The third one looks more or less likely. While the thread is processing the message it doesn't run the message loop anymore - it is inside the loop already. I suppose this might be the reason.

Is the latter a likely reason for this problem? What other reasons should I consider? How do I resolve this problem easily?

回答1:

Don't do anything of consequence in the thread handling SCM messages, it's in a weird magical context - you must answer SCM's requests as fast as possible without taking any blocking action. Tell it you need additional time via STOP_PENDING, queue another thread to do the real cleanup, then immediately complete the SCM message.
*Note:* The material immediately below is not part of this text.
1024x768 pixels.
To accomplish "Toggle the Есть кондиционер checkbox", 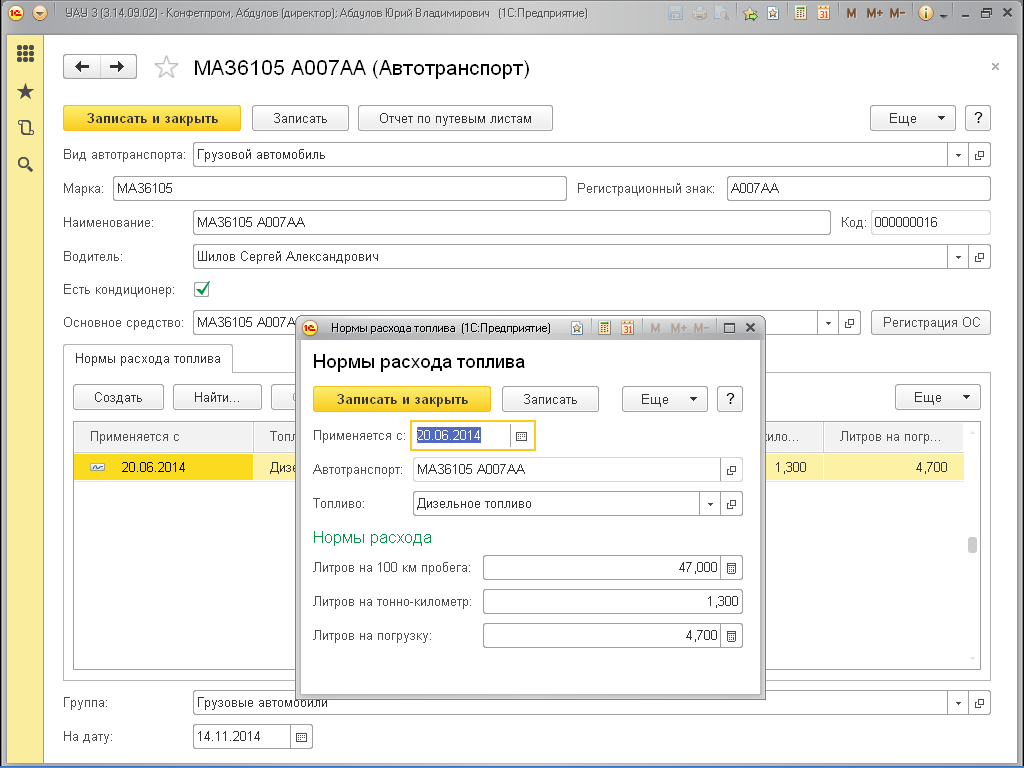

As to the CoUninitialize, just attach WinDbg and dump all the threads - deadlocks are easy to diagnose (maybe not to fix!), you've got all of the parties to the crime right there in the stacks.



回答2:

After very careful analysis and using the Visual Studio debugger (thanks to user Pall Betts for pointing out that getting evidence is important) to inspect all active threads I discovered that the process hang not on calling CoUninitialize(), but instead on RpcServerUnregisterIf() function called from our program code right before CoUninitialize(). Here's a sequence diagram:

WorkerThread                            RpcThread                    OuterWorld
  |----| Post "stop service" message        |                            |
  |<---|                                    |  SomeRpcServerMethod()     |
  |      Post "process rpc request"         |<---------------------------|
  |<----------------------------------------|                          waits
  |                                         |----|Wait until
  |----| Process "stop service" message     |    |request is processed
  |<---| (call OnStop())                    |    |by the worker thread
  |                                         |    |
  |----| RpcServerUnregisterIf()            |    |
  |X<--| Wait all rpc requests complete     |X<--|
  |                                         |

An inbound RPC request comes and RPC runtime spawns a thread to service it. The request handler queues request to the worker thread and waits.

Now the moonphase happens to be just right and so RpcServerUnregisterIf() is executed in parallel with the handler in the RPC thread. RpcServerUnregisterIf() waits for all inbound RPC requests to complete and the RPC handler waits for the main thread to process the request. That's a plain old deadlock.